== WHAT YOU ARE ASKED TO DO ==
Pull out every line of the data that contains the word "dimensions", matching case exactly.

== INPUT ROWS ==
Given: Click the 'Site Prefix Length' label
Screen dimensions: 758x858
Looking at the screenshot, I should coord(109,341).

==

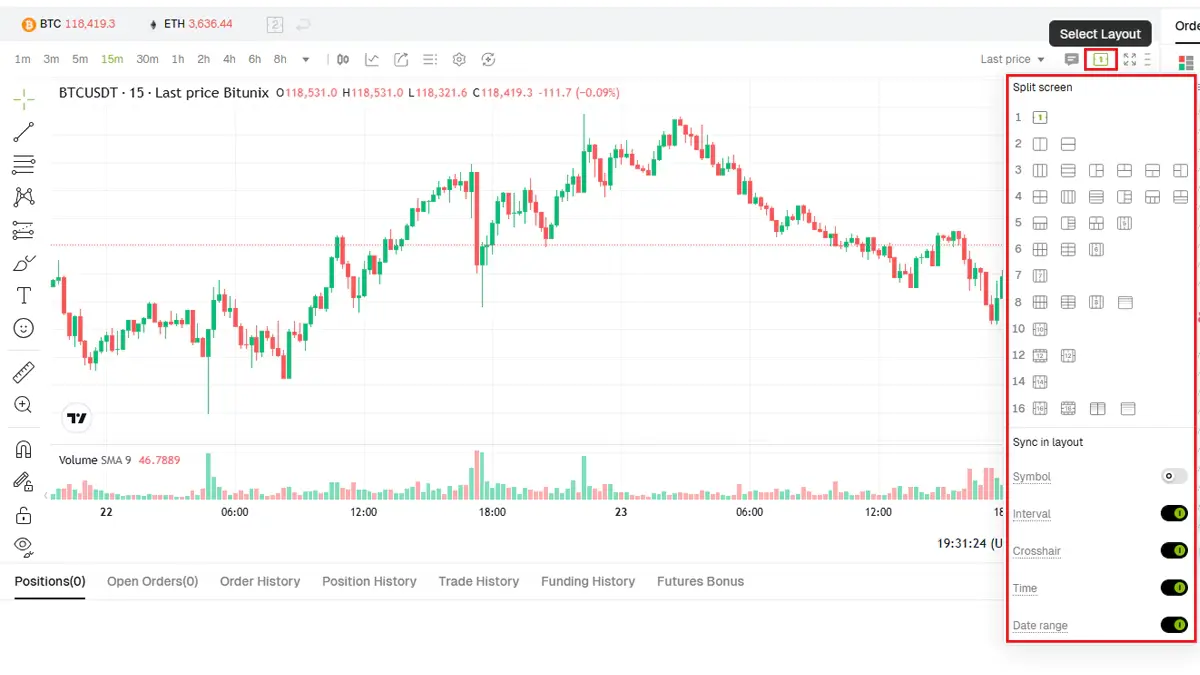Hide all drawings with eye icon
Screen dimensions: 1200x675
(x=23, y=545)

---

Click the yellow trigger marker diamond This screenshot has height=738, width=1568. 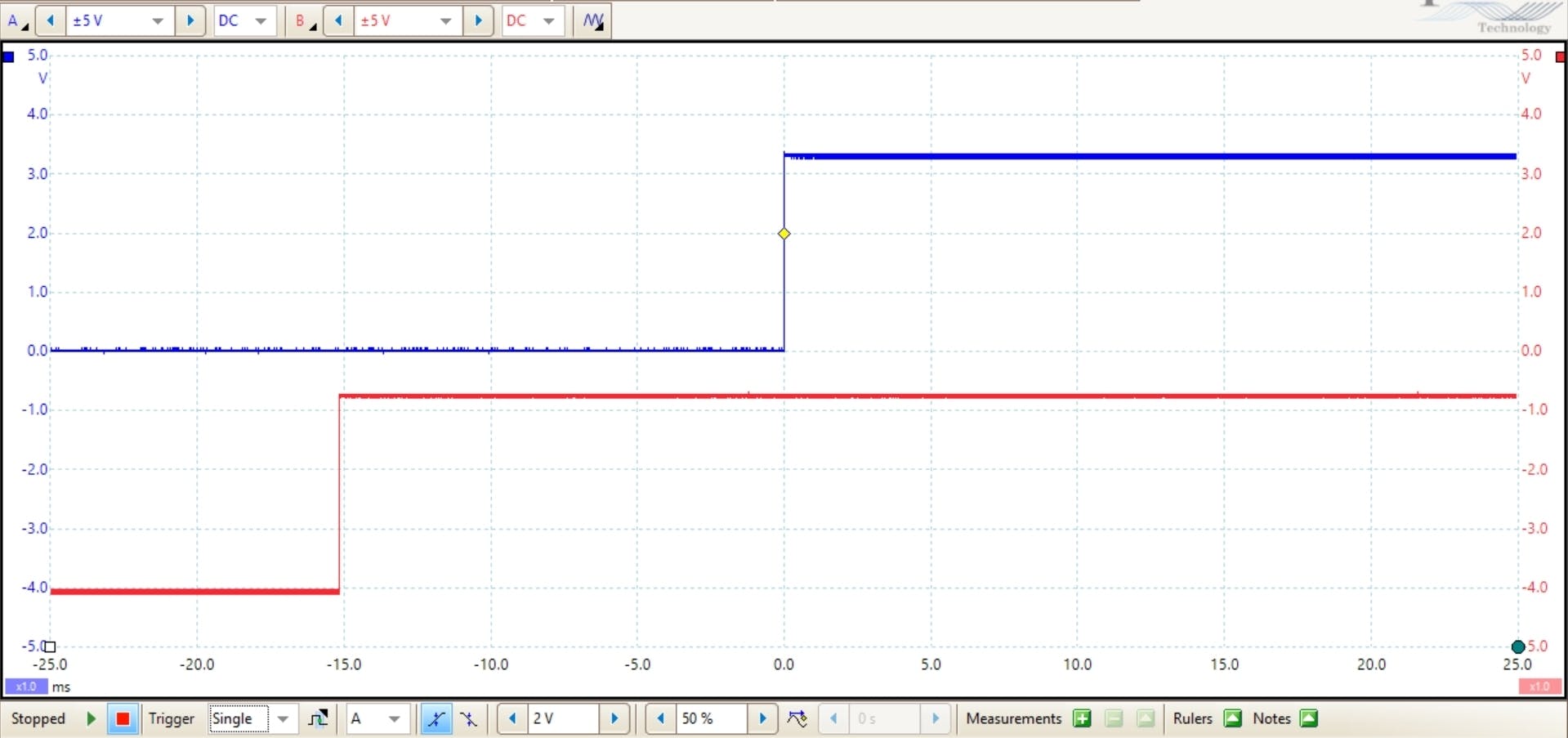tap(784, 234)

== SOLUTION TO THE EXERCISE ==
Screen dimensions: 758x858
Screen dimensions: 1200x675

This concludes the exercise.